Testo –
In sostanza, si assiste a un sistema di porte girevoli sempre più attivo tra mondo degli apparati securitari e colossi tecnologici, con Meta che controlla le piattaforme social più grandi al mondo al centro. Dalla pandemia di Covid-19 in avanti i social network hanno iniziato a mettere in campo policy più stringenti sui contenuti, hanno inoltre iniziato a indicare come non indipendenti i media controllati da Stati rivali degli Usa come Cina e Russia e hanno voluto evitare le accuse piovute su Facebook ai tempi di Cambridge Analytica. Dopo il cui tracollo Zuckerberg fu accusato di promuovere con la sua piattaforma social rabbia sociale, populismo e addirittura minacce per la democrazia.

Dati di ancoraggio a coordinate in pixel
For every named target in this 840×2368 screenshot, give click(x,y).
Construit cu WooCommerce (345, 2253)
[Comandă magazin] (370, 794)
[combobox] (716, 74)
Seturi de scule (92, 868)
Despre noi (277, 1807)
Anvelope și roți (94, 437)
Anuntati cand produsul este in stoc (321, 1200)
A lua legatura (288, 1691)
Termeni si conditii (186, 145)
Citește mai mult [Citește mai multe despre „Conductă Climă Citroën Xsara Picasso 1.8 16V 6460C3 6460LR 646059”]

Istruzioni –
A - Rispondi alle seguenti domande sul testo.
(i) Quale società controlla le piattaforme social più grandi al mondo?
(ii) Quali Stati rivali degli Usa sono citati come esempi?
(iii) Di che cosa fu accusato Zuckerberg dopo il tracollo di Cambridge Analytica?
B - Trascrivi dal testo il passo che va da "In sostanza, si" fino a "per la democrazia." compreso.

Soluzioni –
A -
(i) Le piattaforme social più grandi al mondo sono controllate da Meta.
(ii) Gli Stati rivali degli Usa citati come esempi sono la Cina e la Russia.
(iii) Zuckerberg fu accusato di promuovere con la sua piattaforma social rabbia sociale, populismo e addirittura minacce per la democrazia.

B -
In sostanza, si assiste a un sistema di porte girevoli sempre più attivo tra mondo degli apparati securitari e colossi tecnologici, con Meta che controlla le piattaforme social più grandi al mondo al centro. Dalla pandemia di Covid-19 in avanti i social network hanno iniziato a mettere in campo policy più stringenti sui contenuti, hanno inoltre iniziato a indicare come non indipendenti i media controllati da Stati rivali degli Usa come Cina e Russia e hanno voluto evitare le accuse piovute su Facebook ai tempi di Cambridge Analytica. Dopo il cui tracollo Zuckerberg fu accusato di promuovere con la sua piattaforma social rabbia sociale, populismo e addirittura minacce per la democrazia.